Alle origini del femminismo cristiano moderno

Una raccolta di lettere di Sarah Moore Grimké una protagonista delle lotte antischiaviste e femministe americane dell’Ottocento.

Enrico Peyretti

 Una bella documentazione sul primo femminismo cristiano nell’800 si trova in questa raccolta di lettere[1] di Sarah M. Grimké (Sud Carolina,1792- Boston,1873), impegnata per l’abolizione della schiavitù (anche come scelta personale fin dall’infanzia), per i diritti politici e la parola in pubblico delle donne, sia nelle riunioni politiche, sia nelle chiese, in base al fatto che tutti i discepoli – uomini e donne – hanno ricevuto il vangelo per annunciarlo a loro volta.

Sarah e la sorella Angelina scrissero, viaggiarono (parlarono in città e villaggi a pubblici “promiscui”, fino a 40.000 persone!), animarono questi movimenti. Il titolo della raccolta è un verso del salmo 8, riferito ugualmente all’uomo come alla donna. Nel 1820 Sarah aderì alla Società degli Amici, i quaccheri, ma poi polemizzò con Joseph John Gurney, contrario al diritto di parola in pubblico delle donne, e stette col gruppo dissidente di Elias Hicks, favorevole all’eguaglianza anche nelle istanze decisionali [2].

═══

Compiti richiesti.
a) Riscrivi il passo del testo sul femminismo cristiano che comincia con "Alle origini del" e finisce con "femministe americane dell’Ottocento.", sostituendo "antischiaviste" con "abolizioniste".
b) Secondo il testo sul femminismo cristiano, in che anno Sarah aderì alla Società degli Amici?
I dati seguenti non hanno alcun legame con il testo.

Dati sulla posizione di parole ed elementi:

═══

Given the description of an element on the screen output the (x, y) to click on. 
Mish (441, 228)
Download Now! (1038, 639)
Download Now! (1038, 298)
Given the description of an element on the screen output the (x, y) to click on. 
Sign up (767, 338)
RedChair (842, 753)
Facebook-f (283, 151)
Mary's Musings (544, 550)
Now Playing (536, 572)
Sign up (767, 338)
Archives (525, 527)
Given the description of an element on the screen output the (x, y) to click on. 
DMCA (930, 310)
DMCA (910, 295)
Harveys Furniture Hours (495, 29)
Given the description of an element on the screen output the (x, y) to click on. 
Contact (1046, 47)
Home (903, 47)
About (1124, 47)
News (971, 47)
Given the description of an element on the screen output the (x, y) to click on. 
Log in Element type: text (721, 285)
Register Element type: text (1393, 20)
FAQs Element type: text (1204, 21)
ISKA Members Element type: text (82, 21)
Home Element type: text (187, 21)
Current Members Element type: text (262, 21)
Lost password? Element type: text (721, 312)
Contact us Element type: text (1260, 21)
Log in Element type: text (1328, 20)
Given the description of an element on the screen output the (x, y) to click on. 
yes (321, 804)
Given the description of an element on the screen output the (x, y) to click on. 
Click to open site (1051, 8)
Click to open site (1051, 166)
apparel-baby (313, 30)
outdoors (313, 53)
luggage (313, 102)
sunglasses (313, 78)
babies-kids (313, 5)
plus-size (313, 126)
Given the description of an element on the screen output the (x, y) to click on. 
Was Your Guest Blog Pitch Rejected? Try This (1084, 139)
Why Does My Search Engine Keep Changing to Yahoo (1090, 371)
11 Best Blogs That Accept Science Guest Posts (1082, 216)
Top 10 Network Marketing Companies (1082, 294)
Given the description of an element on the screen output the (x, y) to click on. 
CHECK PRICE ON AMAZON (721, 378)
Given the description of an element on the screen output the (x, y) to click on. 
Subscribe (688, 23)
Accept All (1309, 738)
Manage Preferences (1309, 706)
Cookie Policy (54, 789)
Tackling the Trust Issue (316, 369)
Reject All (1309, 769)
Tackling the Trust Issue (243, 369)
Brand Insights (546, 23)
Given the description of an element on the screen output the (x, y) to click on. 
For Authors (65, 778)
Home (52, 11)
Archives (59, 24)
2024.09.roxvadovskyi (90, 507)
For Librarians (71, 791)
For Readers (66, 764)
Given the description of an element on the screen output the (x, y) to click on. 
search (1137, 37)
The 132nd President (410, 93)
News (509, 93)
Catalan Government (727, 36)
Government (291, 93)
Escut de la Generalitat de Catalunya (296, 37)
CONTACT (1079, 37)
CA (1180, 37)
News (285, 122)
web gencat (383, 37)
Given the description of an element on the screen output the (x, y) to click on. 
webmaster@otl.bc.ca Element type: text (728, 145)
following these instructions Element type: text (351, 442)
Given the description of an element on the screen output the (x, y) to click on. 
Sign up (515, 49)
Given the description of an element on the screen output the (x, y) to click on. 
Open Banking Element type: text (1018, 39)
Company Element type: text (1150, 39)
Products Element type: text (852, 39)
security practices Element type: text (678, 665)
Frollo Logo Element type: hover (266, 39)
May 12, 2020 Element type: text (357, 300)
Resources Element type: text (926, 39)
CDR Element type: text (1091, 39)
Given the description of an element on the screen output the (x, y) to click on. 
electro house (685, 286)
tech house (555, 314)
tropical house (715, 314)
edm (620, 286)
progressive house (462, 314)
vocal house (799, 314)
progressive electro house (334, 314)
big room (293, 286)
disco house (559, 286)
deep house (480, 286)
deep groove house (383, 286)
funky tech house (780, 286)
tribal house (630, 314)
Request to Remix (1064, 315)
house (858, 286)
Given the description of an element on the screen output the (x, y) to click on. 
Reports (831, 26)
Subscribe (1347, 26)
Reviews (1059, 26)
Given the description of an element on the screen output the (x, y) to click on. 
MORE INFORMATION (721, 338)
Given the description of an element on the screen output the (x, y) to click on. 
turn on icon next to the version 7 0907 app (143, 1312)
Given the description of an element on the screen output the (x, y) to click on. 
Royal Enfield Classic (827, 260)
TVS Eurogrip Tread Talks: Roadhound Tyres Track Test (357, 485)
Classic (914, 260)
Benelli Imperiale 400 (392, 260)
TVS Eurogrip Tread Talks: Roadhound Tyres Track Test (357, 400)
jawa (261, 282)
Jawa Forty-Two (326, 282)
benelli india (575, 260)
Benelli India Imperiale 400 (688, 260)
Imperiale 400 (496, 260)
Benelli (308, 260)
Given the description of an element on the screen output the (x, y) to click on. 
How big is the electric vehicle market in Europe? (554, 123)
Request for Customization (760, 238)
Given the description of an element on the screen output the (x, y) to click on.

═══

Risposte all'esercizio.
a)
Alle origini del femminismo cristiano moderno

Una raccolta di lettere di Sarah Moore Grimké una protagonista delle lotte abolizioniste e femministe americane dell’Ottocento.

b) Nel 1820.